Thursday 27 September 2012

EU to unveil plans for cloud ‘boost’


EU telecoms regulators will spell out today how they want to accelerate the use of ‘cloud’ computing by public bodies and companies, in the hope of boosting the region’s GDP by nearly €1 trillion through the next eight years. Concerns about privacy and data loss have hampered the take-up in Europe of cloud computing, where customers’ data is stored on remote servers that can be accessed from anywhere over the internet.

The European Commission wants to address such worries by getting experts to clarify tricky legal questions on data protection and to develop a global privacy standard, it says in a draft of the strategy to be announced today and seen by Reuters. European customers complain that many cloud contracts do not specify who is liable when data is lost.
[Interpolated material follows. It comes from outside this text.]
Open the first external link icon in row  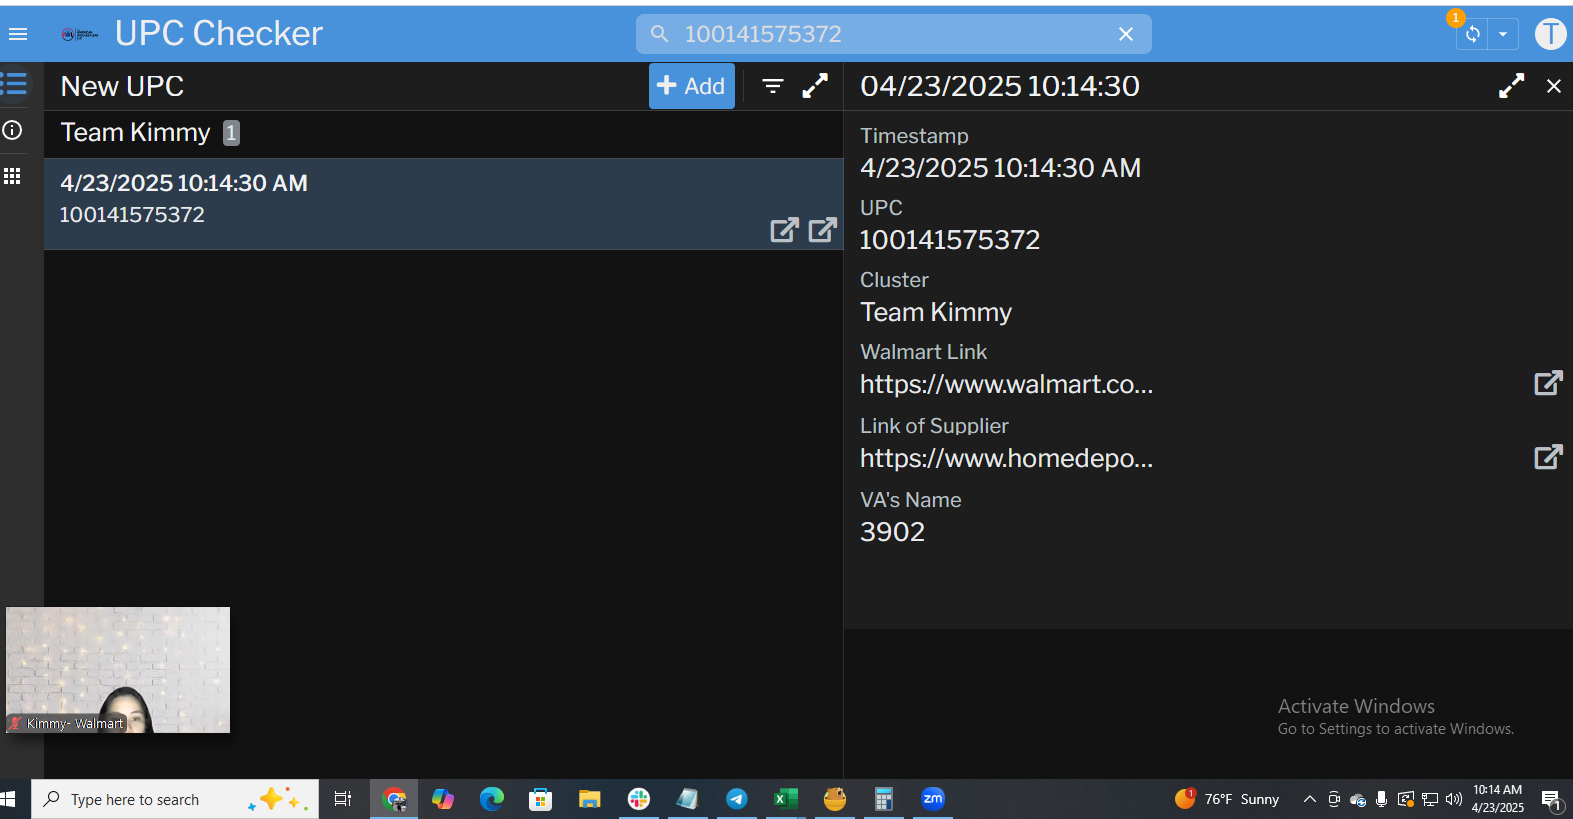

And a proliferation of different standards for privacy and security can confuse prospective customers, though some companies have begun updating the commonly used global information security standard - ISO 27001 - to the cloud era. Commission research shows cloud computing can cut companies' costs by up to 20 per cent and groups like Amazon, Microsoft, Google and Salesforce.com have been developing new products and services to attract business "in the cloud".

EU Telecoms Commissioner Neelie Kroes will detail the strategy, which the Commission says could yield €957 billion in increased EU GDP in the years through 2020, creating 3.8 million jobs. Servers in the EU's public sector are up to 90 per cent under-used, commission research shows. Optimising their use would mean they were being accessed by clients in all time zones, so that when one region goes to sleep another wakes up and the server works around the clock.